> [WRITTEN REQUEST] Reproduce every one of the following records word for word.

(Items stored from a collection)
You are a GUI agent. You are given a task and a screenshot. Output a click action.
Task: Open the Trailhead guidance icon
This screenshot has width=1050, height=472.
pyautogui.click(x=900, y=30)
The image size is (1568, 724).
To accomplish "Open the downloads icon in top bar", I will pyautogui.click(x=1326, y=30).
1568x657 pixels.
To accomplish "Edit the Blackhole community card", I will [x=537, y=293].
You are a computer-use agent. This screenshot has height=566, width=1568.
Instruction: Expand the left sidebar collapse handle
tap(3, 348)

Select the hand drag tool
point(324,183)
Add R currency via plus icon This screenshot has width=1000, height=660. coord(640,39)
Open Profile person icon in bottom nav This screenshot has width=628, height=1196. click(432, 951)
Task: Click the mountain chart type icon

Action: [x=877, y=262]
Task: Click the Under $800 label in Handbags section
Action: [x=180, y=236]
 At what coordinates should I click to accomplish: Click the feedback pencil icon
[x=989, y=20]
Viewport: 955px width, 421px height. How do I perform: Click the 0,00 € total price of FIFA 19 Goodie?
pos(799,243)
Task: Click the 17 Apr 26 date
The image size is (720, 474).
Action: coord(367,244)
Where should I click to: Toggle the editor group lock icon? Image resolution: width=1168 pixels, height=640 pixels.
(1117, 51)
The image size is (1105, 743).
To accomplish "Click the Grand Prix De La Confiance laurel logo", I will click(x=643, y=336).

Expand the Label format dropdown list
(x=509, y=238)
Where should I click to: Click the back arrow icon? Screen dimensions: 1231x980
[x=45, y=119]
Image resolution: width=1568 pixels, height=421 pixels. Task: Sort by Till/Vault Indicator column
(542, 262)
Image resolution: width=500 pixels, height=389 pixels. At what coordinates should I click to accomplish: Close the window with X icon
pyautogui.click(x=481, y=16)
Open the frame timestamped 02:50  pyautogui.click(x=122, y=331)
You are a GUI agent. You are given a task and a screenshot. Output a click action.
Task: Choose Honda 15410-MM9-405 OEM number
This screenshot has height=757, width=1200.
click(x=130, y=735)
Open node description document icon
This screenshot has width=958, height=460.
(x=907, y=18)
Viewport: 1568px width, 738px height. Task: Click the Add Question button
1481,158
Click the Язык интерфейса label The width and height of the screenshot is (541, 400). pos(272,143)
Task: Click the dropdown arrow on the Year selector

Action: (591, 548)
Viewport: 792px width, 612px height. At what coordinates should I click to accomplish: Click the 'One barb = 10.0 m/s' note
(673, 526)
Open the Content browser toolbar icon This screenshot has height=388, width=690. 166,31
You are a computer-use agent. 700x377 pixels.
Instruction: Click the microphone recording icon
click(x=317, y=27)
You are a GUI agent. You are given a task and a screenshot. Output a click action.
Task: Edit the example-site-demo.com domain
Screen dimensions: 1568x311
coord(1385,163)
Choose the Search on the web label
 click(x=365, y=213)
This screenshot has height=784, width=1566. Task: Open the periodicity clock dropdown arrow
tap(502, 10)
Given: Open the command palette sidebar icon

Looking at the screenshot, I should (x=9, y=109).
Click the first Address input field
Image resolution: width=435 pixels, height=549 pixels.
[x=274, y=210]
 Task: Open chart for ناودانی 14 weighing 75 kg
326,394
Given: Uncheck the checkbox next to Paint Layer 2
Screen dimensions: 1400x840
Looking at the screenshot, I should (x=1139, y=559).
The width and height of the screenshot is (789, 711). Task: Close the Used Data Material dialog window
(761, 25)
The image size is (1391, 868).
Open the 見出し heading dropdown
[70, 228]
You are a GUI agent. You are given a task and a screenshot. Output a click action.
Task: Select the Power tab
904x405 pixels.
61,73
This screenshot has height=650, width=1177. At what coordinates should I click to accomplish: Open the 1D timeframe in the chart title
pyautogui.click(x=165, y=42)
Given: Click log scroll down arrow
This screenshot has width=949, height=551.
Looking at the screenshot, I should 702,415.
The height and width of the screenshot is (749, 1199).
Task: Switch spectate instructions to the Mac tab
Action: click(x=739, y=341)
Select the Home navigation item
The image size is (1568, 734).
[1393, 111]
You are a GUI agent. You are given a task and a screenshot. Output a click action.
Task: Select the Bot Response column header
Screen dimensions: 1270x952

> [EXERCISE RESPONSE]
You are a GUI agent. You are given a task and a screenshot. Output a click action.
Task: Open the Trailhead guidance icon
This screenshot has width=1050, height=472.
pyautogui.click(x=900, y=30)
The image size is (1568, 724).
To accomplish "Open the downloads icon in top bar", I will pyautogui.click(x=1326, y=30).
1568x657 pixels.
To accomplish "Edit the Blackhole community card", I will [x=537, y=293].
You are a computer-use agent. This screenshot has height=566, width=1568.
Instruction: Expand the left sidebar collapse handle
tap(3, 348)

Select the hand drag tool
point(324,183)
Add R currency via plus icon This screenshot has width=1000, height=660. coord(640,39)
Open Profile person icon in bottom nav This screenshot has width=628, height=1196. click(432, 951)
Task: Click the mountain chart type icon

Action: [x=877, y=262]
Task: Click the Under $800 label in Handbags section
Action: [x=180, y=236]
 At what coordinates should I click to accomplish: Click the feedback pencil icon
[x=989, y=20]
Viewport: 955px width, 421px height. How do I perform: Click the 0,00 € total price of FIFA 19 Goodie?
pos(799,243)
Task: Click the 17 Apr 26 date
The image size is (720, 474).
Action: coord(367,244)
Where should I click to: Toggle the editor group lock icon? Image resolution: width=1168 pixels, height=640 pixels.
(1117, 51)
The image size is (1105, 743).
To accomplish "Click the Grand Prix De La Confiance laurel logo", I will click(x=643, y=336).

Expand the Label format dropdown list
(x=509, y=238)
Where should I click to: Click the back arrow icon? Screen dimensions: 1231x980
[x=45, y=119]
Image resolution: width=1568 pixels, height=421 pixels. Task: Sort by Till/Vault Indicator column
(542, 262)
Image resolution: width=500 pixels, height=389 pixels. At what coordinates should I click to accomplish: Close the window with X icon
pyautogui.click(x=481, y=16)
Open the frame timestamped 02:50  pyautogui.click(x=122, y=331)
You are a GUI agent. You are given a task and a screenshot. Output a click action.
Task: Choose Honda 15410-MM9-405 OEM number
This screenshot has height=757, width=1200.
click(x=130, y=735)
Open node description document icon
This screenshot has width=958, height=460.
(x=907, y=18)
Viewport: 1568px width, 738px height. Task: Click the Add Question button
1481,158
Click the Язык интерфейса label The width and height of the screenshot is (541, 400). pos(272,143)
Task: Click the dropdown arrow on the Year selector

Action: (591, 548)
Viewport: 792px width, 612px height. At what coordinates should I click to accomplish: Click the 'One barb = 10.0 m/s' note
(673, 526)
Open the Content browser toolbar icon This screenshot has height=388, width=690. 166,31
You are a computer-use agent. 700x377 pixels.
Instruction: Click the microphone recording icon
click(x=317, y=27)
You are a GUI agent. You are given a task and a screenshot. Output a click action.
Task: Edit the example-site-demo.com domain
Screen dimensions: 1568x311
coord(1385,163)
Choose the Search on the web label
 click(x=365, y=213)
This screenshot has height=784, width=1566. Task: Open the periodicity clock dropdown arrow
tap(502, 10)
Given: Open the command palette sidebar icon

Looking at the screenshot, I should (x=9, y=109).
Click the first Address input field
Image resolution: width=435 pixels, height=549 pixels.
[x=274, y=210]
 Task: Open chart for ناودانی 14 weighing 75 kg
326,394
Given: Uncheck the checkbox next to Paint Layer 2
Screen dimensions: 1400x840
Looking at the screenshot, I should (x=1139, y=559).
The width and height of the screenshot is (789, 711). Task: Close the Used Data Material dialog window
(761, 25)
The image size is (1391, 868).
Open the 見出し heading dropdown
[70, 228]
You are a GUI agent. You are given a task and a screenshot. Output a click action.
Task: Select the Power tab
904x405 pixels.
61,73
This screenshot has height=650, width=1177. At what coordinates should I click to accomplish: Open the 1D timeframe in the chart title
pyautogui.click(x=165, y=42)
Given: Click log scroll down arrow
This screenshot has width=949, height=551.
Looking at the screenshot, I should 702,415.
The height and width of the screenshot is (749, 1199).
Task: Switch spectate instructions to the Mac tab
Action: click(x=739, y=341)
Select the Home navigation item
The image size is (1568, 734).
[1393, 111]
You are a GUI agent. You are given a task and a screenshot. Output a click action.
Task: Select the Bot Response column header
Screen dimensions: 1270x952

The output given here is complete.